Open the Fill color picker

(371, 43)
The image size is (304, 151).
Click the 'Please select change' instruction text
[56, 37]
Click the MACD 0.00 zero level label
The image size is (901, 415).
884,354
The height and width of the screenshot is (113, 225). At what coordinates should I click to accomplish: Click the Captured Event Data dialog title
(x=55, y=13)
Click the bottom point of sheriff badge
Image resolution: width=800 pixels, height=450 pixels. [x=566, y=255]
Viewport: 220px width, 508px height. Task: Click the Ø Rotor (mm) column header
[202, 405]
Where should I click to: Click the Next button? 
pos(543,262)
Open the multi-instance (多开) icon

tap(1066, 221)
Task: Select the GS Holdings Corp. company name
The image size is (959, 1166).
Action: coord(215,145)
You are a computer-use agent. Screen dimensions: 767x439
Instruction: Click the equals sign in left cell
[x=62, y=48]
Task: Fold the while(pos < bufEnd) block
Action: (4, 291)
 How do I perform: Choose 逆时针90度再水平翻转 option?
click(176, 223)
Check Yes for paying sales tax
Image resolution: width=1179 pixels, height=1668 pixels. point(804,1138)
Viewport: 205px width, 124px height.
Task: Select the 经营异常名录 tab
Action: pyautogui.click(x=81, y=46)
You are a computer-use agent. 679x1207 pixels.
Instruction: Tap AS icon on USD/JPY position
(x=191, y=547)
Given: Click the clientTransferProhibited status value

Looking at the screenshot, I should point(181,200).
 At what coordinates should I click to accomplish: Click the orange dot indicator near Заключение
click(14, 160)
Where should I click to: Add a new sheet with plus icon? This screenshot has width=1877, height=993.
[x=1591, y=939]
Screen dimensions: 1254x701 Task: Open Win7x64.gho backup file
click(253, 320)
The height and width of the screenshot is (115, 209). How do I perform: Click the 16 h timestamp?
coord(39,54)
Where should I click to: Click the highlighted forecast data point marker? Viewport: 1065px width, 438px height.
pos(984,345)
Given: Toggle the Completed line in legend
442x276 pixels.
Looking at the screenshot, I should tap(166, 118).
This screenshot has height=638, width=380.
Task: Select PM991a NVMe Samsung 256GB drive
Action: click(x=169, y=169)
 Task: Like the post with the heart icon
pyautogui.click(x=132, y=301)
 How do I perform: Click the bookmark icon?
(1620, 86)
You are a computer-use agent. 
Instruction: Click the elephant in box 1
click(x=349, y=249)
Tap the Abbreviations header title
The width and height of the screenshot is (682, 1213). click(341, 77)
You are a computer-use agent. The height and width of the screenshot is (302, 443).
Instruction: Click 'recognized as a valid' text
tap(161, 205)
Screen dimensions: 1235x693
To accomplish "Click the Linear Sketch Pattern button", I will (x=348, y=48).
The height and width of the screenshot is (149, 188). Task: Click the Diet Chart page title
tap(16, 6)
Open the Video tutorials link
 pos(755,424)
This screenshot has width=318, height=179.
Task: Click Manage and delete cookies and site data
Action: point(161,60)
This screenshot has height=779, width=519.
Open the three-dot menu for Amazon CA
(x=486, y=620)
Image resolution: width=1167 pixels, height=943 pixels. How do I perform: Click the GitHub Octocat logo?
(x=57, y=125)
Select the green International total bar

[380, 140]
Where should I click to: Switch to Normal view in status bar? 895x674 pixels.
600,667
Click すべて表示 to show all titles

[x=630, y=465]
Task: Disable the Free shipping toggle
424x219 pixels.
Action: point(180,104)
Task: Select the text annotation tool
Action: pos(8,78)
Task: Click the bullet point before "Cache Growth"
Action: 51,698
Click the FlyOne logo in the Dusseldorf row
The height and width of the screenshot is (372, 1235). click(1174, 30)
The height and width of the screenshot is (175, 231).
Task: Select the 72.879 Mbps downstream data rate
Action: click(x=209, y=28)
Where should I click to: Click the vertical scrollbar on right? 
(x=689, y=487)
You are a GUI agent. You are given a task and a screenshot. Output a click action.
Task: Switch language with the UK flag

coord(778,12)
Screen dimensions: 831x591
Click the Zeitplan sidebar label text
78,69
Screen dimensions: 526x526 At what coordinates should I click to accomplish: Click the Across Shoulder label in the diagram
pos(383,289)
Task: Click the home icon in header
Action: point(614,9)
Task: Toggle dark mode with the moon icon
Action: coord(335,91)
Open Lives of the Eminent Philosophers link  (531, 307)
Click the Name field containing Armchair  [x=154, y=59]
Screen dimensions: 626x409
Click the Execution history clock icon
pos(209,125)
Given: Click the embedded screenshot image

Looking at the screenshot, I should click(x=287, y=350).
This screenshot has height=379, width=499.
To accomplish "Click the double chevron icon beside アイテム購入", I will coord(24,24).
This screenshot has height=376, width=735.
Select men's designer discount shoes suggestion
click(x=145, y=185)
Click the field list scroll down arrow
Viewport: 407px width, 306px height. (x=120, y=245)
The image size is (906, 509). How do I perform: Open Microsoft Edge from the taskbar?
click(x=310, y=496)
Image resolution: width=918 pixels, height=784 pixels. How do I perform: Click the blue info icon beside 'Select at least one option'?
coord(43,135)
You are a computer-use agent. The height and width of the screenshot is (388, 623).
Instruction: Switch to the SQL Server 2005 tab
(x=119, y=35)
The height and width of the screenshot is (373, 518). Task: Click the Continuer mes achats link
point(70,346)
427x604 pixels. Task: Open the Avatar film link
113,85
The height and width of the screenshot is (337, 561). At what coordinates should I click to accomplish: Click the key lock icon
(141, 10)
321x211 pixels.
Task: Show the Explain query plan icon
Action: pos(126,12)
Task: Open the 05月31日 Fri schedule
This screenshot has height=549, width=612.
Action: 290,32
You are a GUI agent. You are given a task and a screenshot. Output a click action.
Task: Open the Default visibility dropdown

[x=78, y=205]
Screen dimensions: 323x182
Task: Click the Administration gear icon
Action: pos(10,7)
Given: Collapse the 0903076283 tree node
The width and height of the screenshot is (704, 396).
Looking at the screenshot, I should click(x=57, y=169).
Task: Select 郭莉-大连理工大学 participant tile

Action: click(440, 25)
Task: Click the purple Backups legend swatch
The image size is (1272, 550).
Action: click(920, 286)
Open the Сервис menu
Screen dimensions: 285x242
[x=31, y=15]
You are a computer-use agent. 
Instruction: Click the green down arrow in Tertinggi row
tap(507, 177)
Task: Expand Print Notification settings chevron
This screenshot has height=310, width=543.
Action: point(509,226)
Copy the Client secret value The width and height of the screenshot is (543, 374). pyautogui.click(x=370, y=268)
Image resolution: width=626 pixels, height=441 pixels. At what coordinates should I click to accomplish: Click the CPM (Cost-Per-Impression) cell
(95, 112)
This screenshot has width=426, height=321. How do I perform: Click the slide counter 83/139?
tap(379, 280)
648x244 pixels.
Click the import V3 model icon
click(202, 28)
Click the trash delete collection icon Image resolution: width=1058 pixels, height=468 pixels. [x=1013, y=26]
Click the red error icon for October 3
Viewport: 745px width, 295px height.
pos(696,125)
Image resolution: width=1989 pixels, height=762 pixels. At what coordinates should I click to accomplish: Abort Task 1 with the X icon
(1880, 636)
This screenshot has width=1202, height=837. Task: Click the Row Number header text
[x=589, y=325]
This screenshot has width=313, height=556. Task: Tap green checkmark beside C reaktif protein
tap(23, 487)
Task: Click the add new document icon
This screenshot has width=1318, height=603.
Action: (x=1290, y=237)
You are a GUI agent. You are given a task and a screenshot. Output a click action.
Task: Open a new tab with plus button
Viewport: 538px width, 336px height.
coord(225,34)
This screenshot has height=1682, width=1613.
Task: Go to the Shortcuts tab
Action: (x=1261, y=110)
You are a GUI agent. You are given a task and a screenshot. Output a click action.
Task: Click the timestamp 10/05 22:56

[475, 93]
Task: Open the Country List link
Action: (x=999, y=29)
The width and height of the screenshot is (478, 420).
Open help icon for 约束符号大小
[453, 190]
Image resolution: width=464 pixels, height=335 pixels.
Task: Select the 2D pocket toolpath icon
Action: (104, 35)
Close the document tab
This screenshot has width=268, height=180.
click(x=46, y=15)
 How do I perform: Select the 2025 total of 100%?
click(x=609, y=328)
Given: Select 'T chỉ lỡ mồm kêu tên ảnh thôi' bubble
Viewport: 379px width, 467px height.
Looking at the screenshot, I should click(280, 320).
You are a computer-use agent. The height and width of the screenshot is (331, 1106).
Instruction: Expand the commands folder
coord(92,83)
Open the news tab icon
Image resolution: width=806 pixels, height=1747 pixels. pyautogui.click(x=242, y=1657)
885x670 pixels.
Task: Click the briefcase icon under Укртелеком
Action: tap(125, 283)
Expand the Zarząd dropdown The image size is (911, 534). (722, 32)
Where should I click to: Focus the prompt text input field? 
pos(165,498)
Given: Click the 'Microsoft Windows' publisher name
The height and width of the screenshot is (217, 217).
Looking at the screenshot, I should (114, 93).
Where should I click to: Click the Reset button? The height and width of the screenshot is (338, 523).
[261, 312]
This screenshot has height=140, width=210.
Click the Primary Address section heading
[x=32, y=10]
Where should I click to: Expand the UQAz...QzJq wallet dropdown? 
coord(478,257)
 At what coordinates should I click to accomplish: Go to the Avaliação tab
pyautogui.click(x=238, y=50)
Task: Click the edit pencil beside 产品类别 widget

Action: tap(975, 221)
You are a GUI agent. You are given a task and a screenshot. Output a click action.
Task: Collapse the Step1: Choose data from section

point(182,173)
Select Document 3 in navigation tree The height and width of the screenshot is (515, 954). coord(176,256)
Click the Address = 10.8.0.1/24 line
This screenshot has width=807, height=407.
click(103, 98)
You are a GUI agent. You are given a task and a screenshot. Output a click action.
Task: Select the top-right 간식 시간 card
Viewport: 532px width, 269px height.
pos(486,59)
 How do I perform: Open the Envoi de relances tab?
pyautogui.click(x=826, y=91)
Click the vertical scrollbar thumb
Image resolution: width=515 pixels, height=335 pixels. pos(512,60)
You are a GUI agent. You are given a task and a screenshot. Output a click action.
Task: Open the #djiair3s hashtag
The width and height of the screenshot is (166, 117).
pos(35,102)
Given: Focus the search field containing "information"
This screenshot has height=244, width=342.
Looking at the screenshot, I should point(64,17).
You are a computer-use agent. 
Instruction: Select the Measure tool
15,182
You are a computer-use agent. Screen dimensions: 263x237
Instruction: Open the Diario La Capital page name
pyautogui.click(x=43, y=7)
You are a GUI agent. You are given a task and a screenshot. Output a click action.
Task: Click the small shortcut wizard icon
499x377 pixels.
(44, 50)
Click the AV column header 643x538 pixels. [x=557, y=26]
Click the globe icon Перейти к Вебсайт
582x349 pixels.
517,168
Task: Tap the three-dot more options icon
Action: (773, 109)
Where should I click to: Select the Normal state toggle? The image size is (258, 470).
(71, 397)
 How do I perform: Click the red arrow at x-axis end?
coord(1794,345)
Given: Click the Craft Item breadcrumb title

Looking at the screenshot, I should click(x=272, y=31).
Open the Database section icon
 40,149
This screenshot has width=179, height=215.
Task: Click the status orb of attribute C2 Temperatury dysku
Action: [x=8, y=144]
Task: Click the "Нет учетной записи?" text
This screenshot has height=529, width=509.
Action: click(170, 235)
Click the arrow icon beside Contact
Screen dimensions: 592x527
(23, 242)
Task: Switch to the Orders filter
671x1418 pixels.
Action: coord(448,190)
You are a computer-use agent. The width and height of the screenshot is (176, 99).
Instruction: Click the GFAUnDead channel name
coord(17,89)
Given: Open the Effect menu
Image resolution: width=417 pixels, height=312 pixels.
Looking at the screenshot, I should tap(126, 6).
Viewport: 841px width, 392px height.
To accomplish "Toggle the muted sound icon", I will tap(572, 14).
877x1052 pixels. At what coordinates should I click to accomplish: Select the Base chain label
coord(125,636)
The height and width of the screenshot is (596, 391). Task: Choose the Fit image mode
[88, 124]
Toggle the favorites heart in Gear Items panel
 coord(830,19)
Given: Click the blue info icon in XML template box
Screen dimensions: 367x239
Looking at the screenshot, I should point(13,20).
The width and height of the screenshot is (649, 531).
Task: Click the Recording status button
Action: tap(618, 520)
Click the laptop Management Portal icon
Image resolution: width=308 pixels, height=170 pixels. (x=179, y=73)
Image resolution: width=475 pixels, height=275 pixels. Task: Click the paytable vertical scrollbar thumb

----------------

What you give back should be only the lines of the records above, starting at the line with "This screenshot has width=426, height=321." and ending at the line with "Task: Open a new tab with plus button", restated word for word.

This screenshot has width=426, height=321. How do I perform: Click the slide counter 83/139?
tap(379, 280)
648x244 pixels.
Click the import V3 model icon
click(202, 28)
Click the trash delete collection icon Image resolution: width=1058 pixels, height=468 pixels. [x=1013, y=26]
Click the red error icon for October 3
Viewport: 745px width, 295px height.
pos(696,125)
Image resolution: width=1989 pixels, height=762 pixels. At what coordinates should I click to accomplish: Abort Task 1 with the X icon
(1880, 636)
This screenshot has width=1202, height=837. Task: Click the Row Number header text
[x=589, y=325]
This screenshot has width=313, height=556. Task: Tap green checkmark beside C reaktif protein
tap(23, 487)
Task: Click the add new document icon
This screenshot has width=1318, height=603.
Action: (x=1290, y=237)
You are a GUI agent. You are given a task and a screenshot. Output a click action.
Task: Open a new tab with plus button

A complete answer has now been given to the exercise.